Trotzdem schloss sich das Landgericht der Ansicht der Vorinstanz an. Eine Entziehung des Wohneigentums sei immer ein schwerer Grundrechtseingriff und daher nur unter sehr engen Voraussetzungen und als letztes Mittel zulässig. Dabei komme es nicht auf die Schuld oder Unschuld des jeweiligen Wohnungseigentümers an. Auch Umstände, an denen er selbst keine Schuld trage, könnten das Zusammenleben mit ihm für die anderen Eigentümer unzumutbar machen. Genau dies sei hier der Fall.

Den Fensteraustausch habe man für das ganze Haus beschlossen und er habe allein in dieser einen Wohnung nicht durchgeführt werden können. Nur in dieser Wohnung könnten keine Kaltwasserzähler installiert werden. Diese Probleme beträfen nicht nur das Wohneigentum einer Person, sondern auch das Gemeinschaftseigentum am Haus. Ohne Kaltwasserzähler sei keine wirksame Verbrauchsabrechnung möglich.

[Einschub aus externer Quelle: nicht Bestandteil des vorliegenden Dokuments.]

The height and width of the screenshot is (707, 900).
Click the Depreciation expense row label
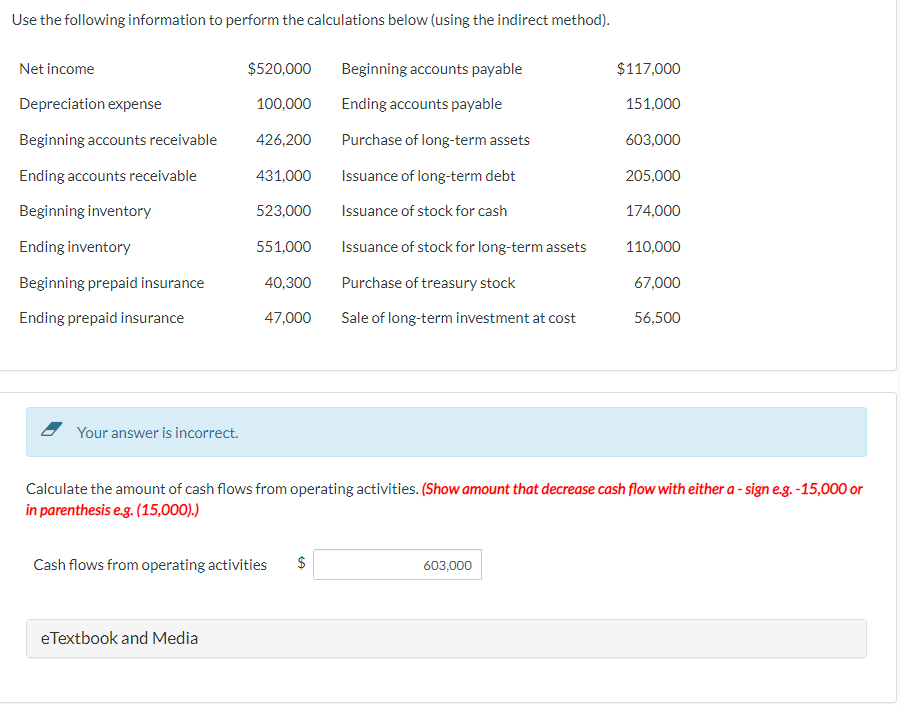[x=90, y=104]
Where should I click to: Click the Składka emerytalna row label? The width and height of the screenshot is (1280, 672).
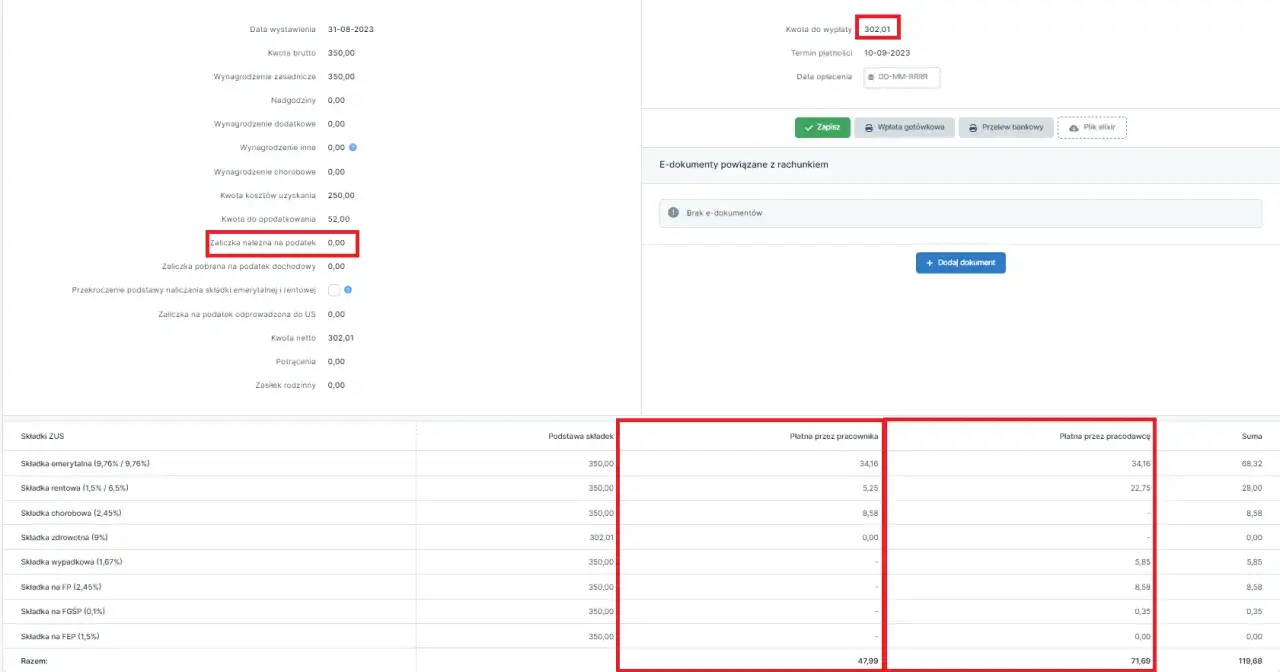click(x=85, y=464)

Der derzeitige Zustand bestünde schon seit Jahren. Auch sei der Eigentümer schon vor Jahren gerichtlich dazu verurteilt worden, sein abgemeldetes Auto von seinem Stellplatz zu entfernen. Dieses würde dort immer noch stehen.

Das Gericht hielt dem Beklagten zwar zugute, dass er sich inzwischen in Behandlung begeben hatte. Dies habe jedoch bisher nichts an seinem Wohnverhalten geändert. Es sei für die Zumutbarkeit für die anderen Bewohner nicht entscheidend, ob er nun tatsächlich am "Messie-Syndrom" leide oder andere Probleme habe. Die Gemeinschaft habe lange vergeblich versucht, eine Einigung mit ihm zu erzielen – auch mit Hilfe einer Mediatorin. Dadurch habe sich jedoch nichts geändert. Obendrein sei er über drei Monate mit den Zahlungen an die Gemeinschaft in Rückstand. Das Gericht wies daher seine Berufung ab (Urteil vom 6.4.2016, Az. 318 S 50/15).

Praxistipp zur Entziehung des Wohneigentums


Urteile wie das dargestellte lassen sich auch im Wohnungseigentumsrecht nur eingeschränkt auf andere Fälle übertragen. Da es hier um Grundrechtseingriffe geht, ist eine Abwägung der widerstreitenden Rechte erforderlich. Für die Entziehung des Wohnungseigentums sind zwei Fragen entscheidend: Ist der bestehende Zustand für die anderen Eigentümer wirklich unzumutbar? Und: Ist der Hinauswurf des Messies das letzte Mittel, sind also alle anderen Maßnahmen erfolglos geblieben? Ein Fachanwalt für Miet- und Wohnungseigentumsrecht kann Sie kompetent zu diesen Themen beraten.